Nécrologie de Peter Studer par Martin Künzi
Le Conseil suisse de la presse a eu de la chance de tomber sur Peter Studer, publiciste et spécialiste du droit des médias. L’organe d’autorégulation fondé en 1977 par l’ancêtre de l’association professionnelle des journalistes « Impressum » ne traitait à ses débuts que quelques cas par an. Avec son prédécesseur, le journaliste et professeur de sciences des médias Roger Blum, Peter Studer a amplement contribué au développement du Conseil suisse de la presse. Tous deux ont fortement marqué mes débuts en tant que juriste.
Roger Blum, qui a pris ses fonctions en 1991, a fait sortir le Conseil suisse de la presse des limbes grâce à des actions de communication savamment orchestrées et en a fait une instance publique. À son départ en 2001, Peter Studer était pressenti comme un successeur idéal. Il était juriste et disposait d’une expérience journalistique aux multiples facettes notamment en tant que rédacteur en chef du « Tages-Anzeiger » et de la télévision suisse. Les discussions au sein du Conseil de fondation étaient à l’époque fortement teintées de politique associative. Peter Studer faisait en outre l’objet de préjugés liés à sa période au Tagi, bien que celle-ci remonte à des temps bien révolus. En conséquence, il a été élu d’un cheveu, avec une seule voix d’écart. Mais il ne s’est pas laissé impressionner et s’est engagé corps et âme dans le travail commencé par son prédécesseur. Pendant ses sept ans de présidence, il a fait preuve d’une immense capacité de travail et a fortement accru la présence publique du Conseil suisse de la presse, qui a pu profiter de sa notoriété, mais aussi de son activité de professeur et des exposés qu’il tenait en tant que spécialiste du droit des médias. C’est essentiellement grâce à lui que le Conseil suisse de la presse est devenu au début des années 2000 un organe d’autorégulation reconnu dans la branche des médias, pris au sérieux par une large frange du public et par les milieux politiques.
L’un de ses grands combats a été la consécration du principe d’équité : en 2003, il est parvenu à faire inscrire l’obligation d’entendre la partie touchée par des reproches graves dans la directive 3.8 (les directives venant compléter le code de déontologie aux contours plutôt abstraits).

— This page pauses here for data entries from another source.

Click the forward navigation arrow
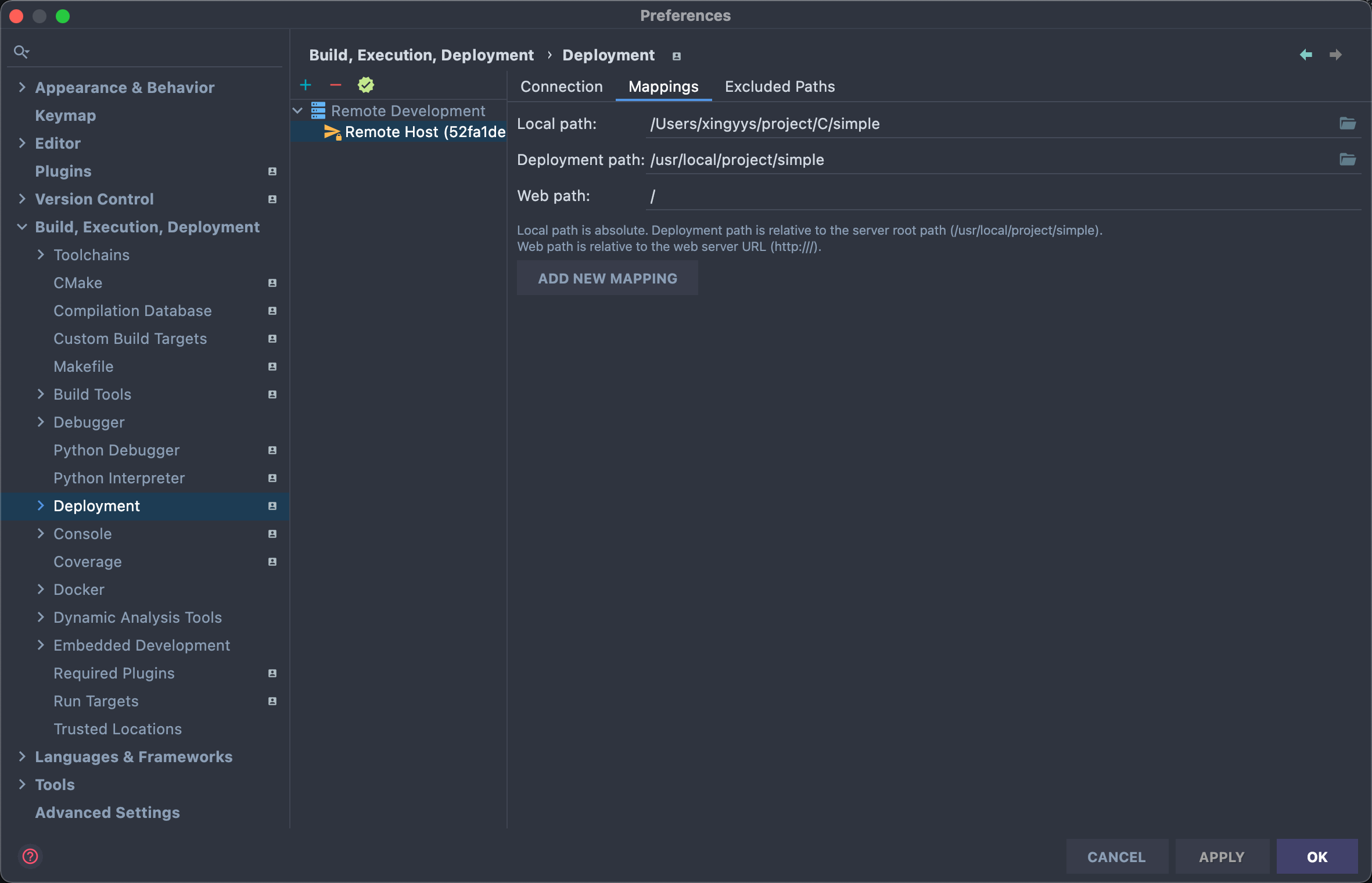tap(1335, 55)
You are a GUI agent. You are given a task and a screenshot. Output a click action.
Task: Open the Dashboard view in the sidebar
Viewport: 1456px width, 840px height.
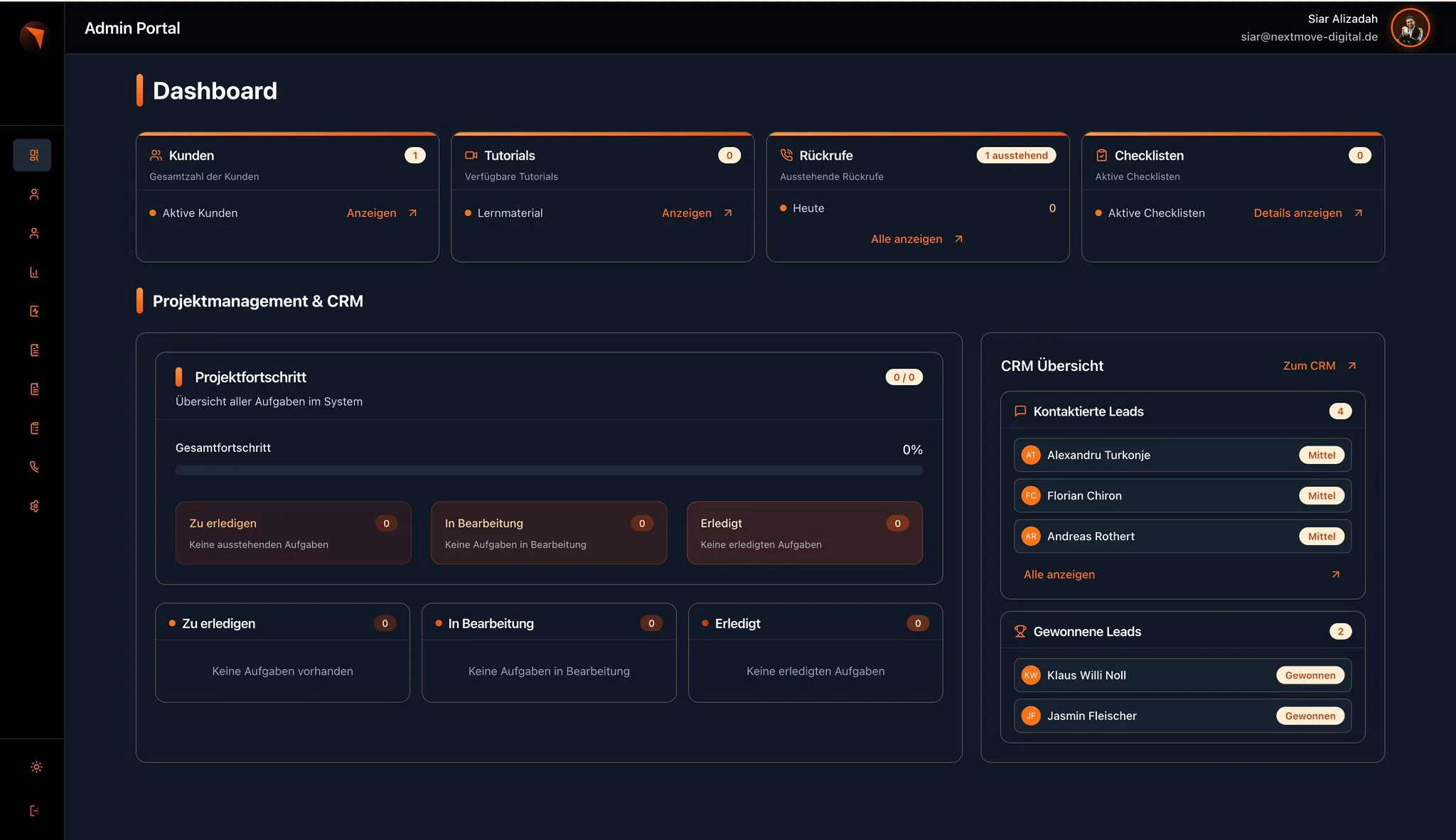point(33,154)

Peter Studer était en outre convaincu, après l’ouverture des rangs des instances responsables à de nouvelles associations de journalistes, qu’il fallait y inclure les éditeurs et la SSR, pour accroître encore l’acceptation du Conseil suisse de la presse dans la branche des médias. Studer a dû faire preuve de patience et remettre plusieurs fois l’ouvrage sur le métier. Sa motivation n’avait cependant que faire des échecs. En 2008, un an après son départ, l’extension a eu lieu. Depuis lors, les médias sont au demeurant tenus de publier un résumé des prises de position du Conseil suisse de la presse les concernant.
Au sein du Conseil suisse de la presse, Peter Studer était à la fois un leader charismatique et un membre d’équipe à la collégialité sans bornes. Il n’était nullement autocentré, mais cherchait toujours à faire avancer la cause. Lorsqu’il s’agissait de peaufiner le texte des prises de position ou des communiqués de presse, l’ancien rédacteur en chef qui sommeillait en lui refaisait son apparition. Il tenait à la praticabilité des directives accompagnant la « déclaration des devoirs et des droits du/de la journaliste » et à ce que la langue utilisée soit simple et compréhensible. Après son départ, il a participé à l’élaboration du guide pratique « Repères pour un journalisme responsable » (paru en 2011). Début décembre 2023, il s’est endormi à l’âge de 88 ans après une vie bien remplie. Il restera dans mon souvenir comme une personne d’une immense qualité.
Martin Künzi a œuvré en tant que secrétaire du Conseil suisse de la presse de 1991 à 2013.